__DATA RECORDS__
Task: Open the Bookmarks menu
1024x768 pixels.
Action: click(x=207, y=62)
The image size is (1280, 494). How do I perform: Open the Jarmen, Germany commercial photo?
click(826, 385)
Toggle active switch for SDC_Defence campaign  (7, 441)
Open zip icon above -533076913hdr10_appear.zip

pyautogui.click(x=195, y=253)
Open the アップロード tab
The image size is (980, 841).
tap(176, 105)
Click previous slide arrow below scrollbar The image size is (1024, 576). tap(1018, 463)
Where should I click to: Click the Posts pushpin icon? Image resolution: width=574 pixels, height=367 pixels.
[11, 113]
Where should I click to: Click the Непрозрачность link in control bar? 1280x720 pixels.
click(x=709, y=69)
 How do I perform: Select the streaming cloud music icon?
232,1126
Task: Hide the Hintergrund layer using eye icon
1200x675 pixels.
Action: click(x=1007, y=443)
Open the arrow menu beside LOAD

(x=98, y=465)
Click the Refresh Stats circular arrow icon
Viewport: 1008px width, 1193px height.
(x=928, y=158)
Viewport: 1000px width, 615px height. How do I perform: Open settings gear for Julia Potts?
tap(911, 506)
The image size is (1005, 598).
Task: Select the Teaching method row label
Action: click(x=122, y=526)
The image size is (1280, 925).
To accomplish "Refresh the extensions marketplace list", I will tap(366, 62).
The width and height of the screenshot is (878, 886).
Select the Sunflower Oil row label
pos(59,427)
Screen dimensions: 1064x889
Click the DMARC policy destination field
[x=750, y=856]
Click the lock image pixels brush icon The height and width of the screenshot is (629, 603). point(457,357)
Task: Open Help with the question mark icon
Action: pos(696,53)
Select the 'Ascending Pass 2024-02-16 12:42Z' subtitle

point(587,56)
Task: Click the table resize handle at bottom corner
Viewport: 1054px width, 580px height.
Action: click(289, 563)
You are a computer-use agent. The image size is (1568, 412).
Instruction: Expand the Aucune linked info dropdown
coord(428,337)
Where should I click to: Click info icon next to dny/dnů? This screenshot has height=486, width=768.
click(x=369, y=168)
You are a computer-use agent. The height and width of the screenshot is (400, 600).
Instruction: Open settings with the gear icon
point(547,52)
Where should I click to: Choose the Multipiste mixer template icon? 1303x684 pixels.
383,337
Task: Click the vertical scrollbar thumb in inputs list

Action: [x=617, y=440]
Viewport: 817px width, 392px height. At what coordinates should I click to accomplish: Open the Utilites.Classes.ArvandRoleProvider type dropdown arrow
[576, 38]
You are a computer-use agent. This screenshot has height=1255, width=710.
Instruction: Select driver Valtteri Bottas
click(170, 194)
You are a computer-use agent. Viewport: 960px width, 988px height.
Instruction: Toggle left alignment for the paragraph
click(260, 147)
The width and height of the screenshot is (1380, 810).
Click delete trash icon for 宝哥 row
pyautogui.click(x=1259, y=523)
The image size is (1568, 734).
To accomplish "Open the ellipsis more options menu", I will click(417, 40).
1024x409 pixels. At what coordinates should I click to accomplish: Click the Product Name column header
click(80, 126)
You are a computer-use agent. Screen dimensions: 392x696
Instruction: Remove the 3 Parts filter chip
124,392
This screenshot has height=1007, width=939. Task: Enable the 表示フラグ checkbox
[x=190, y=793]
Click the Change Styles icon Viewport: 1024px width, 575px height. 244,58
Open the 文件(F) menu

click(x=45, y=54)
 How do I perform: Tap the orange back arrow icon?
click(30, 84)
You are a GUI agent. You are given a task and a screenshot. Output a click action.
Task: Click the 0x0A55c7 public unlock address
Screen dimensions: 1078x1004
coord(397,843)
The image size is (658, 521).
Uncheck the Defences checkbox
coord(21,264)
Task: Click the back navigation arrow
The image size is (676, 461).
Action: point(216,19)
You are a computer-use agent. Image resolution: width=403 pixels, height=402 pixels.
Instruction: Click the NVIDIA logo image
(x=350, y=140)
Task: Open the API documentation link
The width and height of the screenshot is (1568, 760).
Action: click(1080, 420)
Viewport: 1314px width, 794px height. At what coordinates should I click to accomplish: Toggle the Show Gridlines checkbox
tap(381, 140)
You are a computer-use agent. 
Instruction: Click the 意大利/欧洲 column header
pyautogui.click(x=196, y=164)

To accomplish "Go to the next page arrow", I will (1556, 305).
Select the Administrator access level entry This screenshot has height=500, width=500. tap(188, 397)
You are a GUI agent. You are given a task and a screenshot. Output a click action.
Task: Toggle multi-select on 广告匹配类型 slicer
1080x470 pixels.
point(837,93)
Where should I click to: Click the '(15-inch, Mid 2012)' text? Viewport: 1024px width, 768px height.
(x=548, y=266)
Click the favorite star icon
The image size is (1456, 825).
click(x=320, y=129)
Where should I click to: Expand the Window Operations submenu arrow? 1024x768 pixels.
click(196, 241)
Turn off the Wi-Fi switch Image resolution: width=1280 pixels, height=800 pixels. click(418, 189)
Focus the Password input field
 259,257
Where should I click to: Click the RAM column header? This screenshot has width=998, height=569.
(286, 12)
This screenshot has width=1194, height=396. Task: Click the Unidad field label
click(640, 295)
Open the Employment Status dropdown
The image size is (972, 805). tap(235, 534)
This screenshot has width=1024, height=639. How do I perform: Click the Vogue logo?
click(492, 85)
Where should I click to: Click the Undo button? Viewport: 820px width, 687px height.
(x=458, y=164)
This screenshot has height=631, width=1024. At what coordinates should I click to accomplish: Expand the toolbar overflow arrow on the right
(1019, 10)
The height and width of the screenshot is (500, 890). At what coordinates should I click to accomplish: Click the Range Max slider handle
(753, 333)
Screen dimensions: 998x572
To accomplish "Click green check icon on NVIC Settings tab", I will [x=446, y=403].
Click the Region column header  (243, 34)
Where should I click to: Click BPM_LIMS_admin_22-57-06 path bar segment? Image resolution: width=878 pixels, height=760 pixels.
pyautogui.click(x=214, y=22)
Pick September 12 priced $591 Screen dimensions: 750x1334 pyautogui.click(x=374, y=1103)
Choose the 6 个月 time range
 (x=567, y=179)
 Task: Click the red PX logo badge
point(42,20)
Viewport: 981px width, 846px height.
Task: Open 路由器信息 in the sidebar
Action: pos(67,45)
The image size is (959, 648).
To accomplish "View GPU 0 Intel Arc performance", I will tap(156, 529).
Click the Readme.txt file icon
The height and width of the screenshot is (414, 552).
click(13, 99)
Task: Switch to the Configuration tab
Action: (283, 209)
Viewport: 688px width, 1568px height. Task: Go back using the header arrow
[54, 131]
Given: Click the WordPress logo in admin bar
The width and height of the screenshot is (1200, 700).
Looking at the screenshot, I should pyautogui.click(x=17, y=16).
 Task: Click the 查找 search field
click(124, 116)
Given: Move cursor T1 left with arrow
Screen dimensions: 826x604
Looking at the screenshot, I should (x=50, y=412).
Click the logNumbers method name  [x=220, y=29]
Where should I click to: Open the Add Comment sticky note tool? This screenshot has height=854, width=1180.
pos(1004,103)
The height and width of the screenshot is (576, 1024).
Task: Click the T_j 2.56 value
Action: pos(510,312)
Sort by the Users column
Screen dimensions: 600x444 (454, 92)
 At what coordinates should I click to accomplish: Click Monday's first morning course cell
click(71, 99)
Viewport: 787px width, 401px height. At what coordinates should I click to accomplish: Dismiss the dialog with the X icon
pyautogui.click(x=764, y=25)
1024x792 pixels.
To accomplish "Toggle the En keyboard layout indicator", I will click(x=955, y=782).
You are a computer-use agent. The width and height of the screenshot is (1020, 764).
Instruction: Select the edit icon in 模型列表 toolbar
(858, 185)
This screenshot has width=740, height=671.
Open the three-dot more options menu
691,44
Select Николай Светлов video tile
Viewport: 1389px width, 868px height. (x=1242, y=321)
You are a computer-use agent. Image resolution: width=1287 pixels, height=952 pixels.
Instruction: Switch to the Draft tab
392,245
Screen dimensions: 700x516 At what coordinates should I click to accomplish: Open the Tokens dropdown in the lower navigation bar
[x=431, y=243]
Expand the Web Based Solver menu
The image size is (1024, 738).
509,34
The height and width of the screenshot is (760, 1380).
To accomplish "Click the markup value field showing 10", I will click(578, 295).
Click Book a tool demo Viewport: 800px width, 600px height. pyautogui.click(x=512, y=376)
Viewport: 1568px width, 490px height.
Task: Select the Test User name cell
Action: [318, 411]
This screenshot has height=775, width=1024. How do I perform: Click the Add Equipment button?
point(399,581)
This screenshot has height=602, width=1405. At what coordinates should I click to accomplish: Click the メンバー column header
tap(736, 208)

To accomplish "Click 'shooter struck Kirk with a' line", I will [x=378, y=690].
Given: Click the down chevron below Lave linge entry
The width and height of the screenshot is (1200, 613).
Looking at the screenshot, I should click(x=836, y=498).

__TASK DIRECTIONS__
Report every line in the data above in which the word "computer" appears.

__TASK OUTPUT__
You are a computer-use agent. The image size is (1568, 412).
You are a computer-use agent. The height and width of the screenshot is (400, 600).
You are a computer-use agent. This screenshot has height=1255, width=710.
You are a computer-use agent. Viewport: 960px width, 988px height.
You are a computer-use agent. Screen dimensions: 392x696
You are a computer-use agent. Image resolution: width=403 pixels, height=402 pixels.
You are a computer-use agent. 
You are a computer-use agent. The width and height of the screenshot is (1020, 764).
You are a computer-use agent. Image resolution: width=1287 pixels, height=952 pixels.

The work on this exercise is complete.